As the total ban on methyl bromide approaches, commodities are scrambling to find alternatives.
Carrot is one of the commodities that seem to be ahead of the curve.
Philipp Simon, USDA-ARS geneticist and vegetable crops researcher based at the University of Wisconsin, Madison, said new germplasm resistant to root knot nematodes is being developed rapidly and given to private carrot breeders to preclude the need for methyl bromide.
Many of those breeders and field men quizzed Simon recently at the annual carrot tasting at the USDA's California trials at the University of California Desert Research and Extension Center in Holtville, Calif.
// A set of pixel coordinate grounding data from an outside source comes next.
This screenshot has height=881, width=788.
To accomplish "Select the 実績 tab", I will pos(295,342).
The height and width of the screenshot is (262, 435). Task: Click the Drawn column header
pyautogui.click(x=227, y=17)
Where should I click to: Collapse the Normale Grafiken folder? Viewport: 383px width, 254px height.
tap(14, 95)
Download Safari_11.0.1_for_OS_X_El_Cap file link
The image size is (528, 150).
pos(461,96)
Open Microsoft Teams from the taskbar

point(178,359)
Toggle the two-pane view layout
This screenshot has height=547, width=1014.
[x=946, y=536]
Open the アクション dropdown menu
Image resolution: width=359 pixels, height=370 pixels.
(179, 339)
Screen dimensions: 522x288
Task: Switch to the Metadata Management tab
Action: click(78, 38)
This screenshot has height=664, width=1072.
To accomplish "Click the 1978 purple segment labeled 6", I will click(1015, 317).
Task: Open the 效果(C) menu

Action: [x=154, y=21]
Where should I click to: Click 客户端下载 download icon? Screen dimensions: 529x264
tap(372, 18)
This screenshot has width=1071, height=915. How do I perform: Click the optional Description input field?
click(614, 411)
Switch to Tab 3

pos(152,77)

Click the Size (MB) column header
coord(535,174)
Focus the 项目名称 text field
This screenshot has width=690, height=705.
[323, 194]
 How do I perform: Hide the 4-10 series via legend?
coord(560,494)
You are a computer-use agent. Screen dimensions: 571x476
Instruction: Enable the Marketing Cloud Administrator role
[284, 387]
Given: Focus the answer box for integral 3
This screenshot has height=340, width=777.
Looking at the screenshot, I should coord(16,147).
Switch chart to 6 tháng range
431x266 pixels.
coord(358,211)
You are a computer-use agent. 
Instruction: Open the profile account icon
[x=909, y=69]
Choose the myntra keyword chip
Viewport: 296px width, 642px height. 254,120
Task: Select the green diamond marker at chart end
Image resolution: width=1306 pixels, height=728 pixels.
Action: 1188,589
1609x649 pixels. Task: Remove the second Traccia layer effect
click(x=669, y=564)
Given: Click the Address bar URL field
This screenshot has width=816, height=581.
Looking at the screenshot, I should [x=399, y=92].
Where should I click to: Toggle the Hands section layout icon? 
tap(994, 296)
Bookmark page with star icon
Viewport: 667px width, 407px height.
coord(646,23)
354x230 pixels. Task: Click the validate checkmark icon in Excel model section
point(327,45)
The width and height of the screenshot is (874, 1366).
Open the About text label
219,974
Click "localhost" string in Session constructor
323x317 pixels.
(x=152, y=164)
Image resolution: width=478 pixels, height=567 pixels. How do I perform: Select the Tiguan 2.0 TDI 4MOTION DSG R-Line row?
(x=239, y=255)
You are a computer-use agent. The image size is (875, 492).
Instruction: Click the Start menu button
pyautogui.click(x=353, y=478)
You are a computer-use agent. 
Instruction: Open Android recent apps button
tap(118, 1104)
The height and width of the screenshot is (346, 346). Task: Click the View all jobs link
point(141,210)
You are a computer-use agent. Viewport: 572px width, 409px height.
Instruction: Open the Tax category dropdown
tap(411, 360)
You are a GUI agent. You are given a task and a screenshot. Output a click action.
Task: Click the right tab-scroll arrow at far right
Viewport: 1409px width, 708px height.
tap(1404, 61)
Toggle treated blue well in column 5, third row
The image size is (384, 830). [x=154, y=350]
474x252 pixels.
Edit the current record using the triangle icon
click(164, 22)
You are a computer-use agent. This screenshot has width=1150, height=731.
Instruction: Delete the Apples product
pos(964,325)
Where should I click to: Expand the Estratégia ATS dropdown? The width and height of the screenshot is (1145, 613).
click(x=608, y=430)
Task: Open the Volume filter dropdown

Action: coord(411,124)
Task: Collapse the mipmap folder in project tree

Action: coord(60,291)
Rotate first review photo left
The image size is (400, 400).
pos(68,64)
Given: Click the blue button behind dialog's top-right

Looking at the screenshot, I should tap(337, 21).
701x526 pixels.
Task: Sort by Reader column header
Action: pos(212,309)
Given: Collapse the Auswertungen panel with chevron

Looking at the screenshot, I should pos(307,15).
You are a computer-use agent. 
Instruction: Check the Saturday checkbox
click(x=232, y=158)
“We are making good progress on nematode resistance,” said Simon. “We have experimental hybrids where at least one parent is resistant to root knot nematodes and are providing germplasm to breeders.”
Cavity spot resistance is another goal of Simon and other carrot breeders. Unfortunately, said Simon selecting for resistance to that disease is more tricky because often the disease is not widespread in a field and just because a carrot does not show symptoms, does not mean it's resistant. It simply may have escaped the causal agent.
The Holtville trial include both the cello carrots as well as baby carrot varieties.
“This is a great place to test carrots,” said John Guerard, agronomist for Wm Bolthouse Farms, Bakersfield. “For some reason Imperial Valley produces the sweetest carrots.”
While packout and uniformity in length and shoulders are keys in selecting new varieties, taste is the final test as evidenced by those judging the almost 150 varieties dug for the annual tasting that has been taking place in the desert for more than 25 years.
The trial was sponsored by the California Fresh Carrot Board.